DATASET CONTENT =
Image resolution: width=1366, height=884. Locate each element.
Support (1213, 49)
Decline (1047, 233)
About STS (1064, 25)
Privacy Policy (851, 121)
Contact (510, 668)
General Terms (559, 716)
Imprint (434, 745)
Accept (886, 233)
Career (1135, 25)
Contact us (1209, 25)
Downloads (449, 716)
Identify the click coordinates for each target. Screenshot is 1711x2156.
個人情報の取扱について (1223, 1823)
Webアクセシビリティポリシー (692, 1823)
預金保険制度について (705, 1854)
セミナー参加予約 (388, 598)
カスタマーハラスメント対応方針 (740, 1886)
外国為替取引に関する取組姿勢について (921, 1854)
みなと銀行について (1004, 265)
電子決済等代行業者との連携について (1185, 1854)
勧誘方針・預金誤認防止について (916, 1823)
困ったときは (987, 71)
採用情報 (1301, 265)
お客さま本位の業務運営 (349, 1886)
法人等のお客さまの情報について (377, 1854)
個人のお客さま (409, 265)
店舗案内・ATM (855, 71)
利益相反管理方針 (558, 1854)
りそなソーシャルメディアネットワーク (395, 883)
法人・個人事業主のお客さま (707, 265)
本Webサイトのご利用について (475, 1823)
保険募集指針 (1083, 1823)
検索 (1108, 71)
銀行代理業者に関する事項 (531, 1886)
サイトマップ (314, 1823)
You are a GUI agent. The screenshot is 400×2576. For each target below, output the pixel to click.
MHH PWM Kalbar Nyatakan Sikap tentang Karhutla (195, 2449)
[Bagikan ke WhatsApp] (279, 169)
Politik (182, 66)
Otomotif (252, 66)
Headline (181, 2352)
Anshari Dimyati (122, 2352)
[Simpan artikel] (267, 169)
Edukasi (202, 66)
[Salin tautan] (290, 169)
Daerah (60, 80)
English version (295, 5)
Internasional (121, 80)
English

TASK GOAL = Some lines above hold the word "target". Copy all of them.

SOLVED PROBLEM =
Identify the click coordinates for each target. Screenshot is 1711x2156.
You are a GUI agent. The screenshot is 400×2576. For each target below, output the pixel to click.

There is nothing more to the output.